Although determining the incidence of myocardial infarction caused by cocaine use is a very difficult task, it appears to be high in selected case reports. These tests were performed on 9 persons aged 23 to 39, they had a myocardial infarction within minutes to hours of cocaine use. Out of these 9, one developed symptoms after smoking cocaine, three, after intravenous use, and five after taking cocaine intranasally. Eight of these smoked cigarettes heavily, five were recreational drug abusers, and four were habitual users of cocaine. Ischemic syndromes recurred in the five who continued to use cocaine. In seven patients, an abnormal infarct-related vessel was seen in coronary arteriography. Eight patients had normal noninfarct-related vessels.
Cocaine possibly accelerates coronary artery disease. Cocaine users have a 42% incidence of coronary artery disease found through coronary angiography. According to many case reports, a significant increase in coronary artery disease is seen in cocaine users, while others have either dissections or coronary aneurysms. The risk of acute myocardial infarction during the first hour after cocaine use increases 24-fold.
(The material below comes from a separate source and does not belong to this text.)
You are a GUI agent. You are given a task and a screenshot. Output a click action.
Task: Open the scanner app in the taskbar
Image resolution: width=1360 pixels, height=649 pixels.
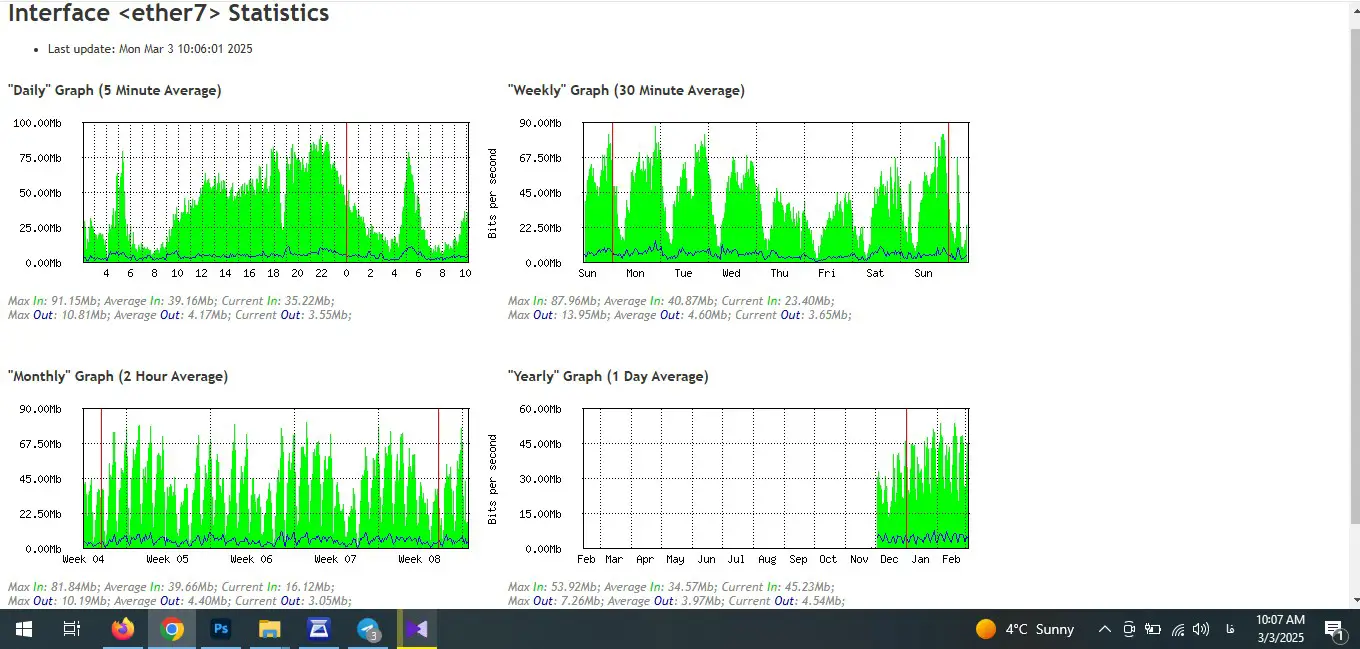319,629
Cocaine-induced acute myocardial infarction can be diagnosed by appropriate laboratory tests, history, cardiac enzymes, ECG findings, and physical examination of the patient. It is mostly suspected in young patients. Direct inquiry about drug use is important because such patients do not voluntarily admit the use of cocaine. Blood and urine drug tests should be taken to confirm the cocaine use. Cocaine doesn’t last long in the patient’s blood, but some metabolites are present in the urine for up to 8 days after intake.
As cocaine use decreases blood flow in the coronary artery, the administration of beta blockers may result in a further decrease in the blood flow and increase coronary resistance. Therefore they must be utilized with caution or avoided in the early stage of treatment. Beta blockers can be administered before the patient’s discharge when the effect of cocaine have abated. As an immediate action, oxygen, aspirin, nitrates, and benzodiazepines should be administered.
Cocaine can cause an acute myocardial infarction, but its incidence is hard to determine. Coronary artery spasm causes a myocardial infarction when the increase in blood pressure and heart rate increase the demand for oxygen. Platelet activation, and the change in vital signs can culminate in coronary artery occlusion. As a long-term intervention, the patient should enter the substance abuse program and be educated about the harmful effects of cocaine.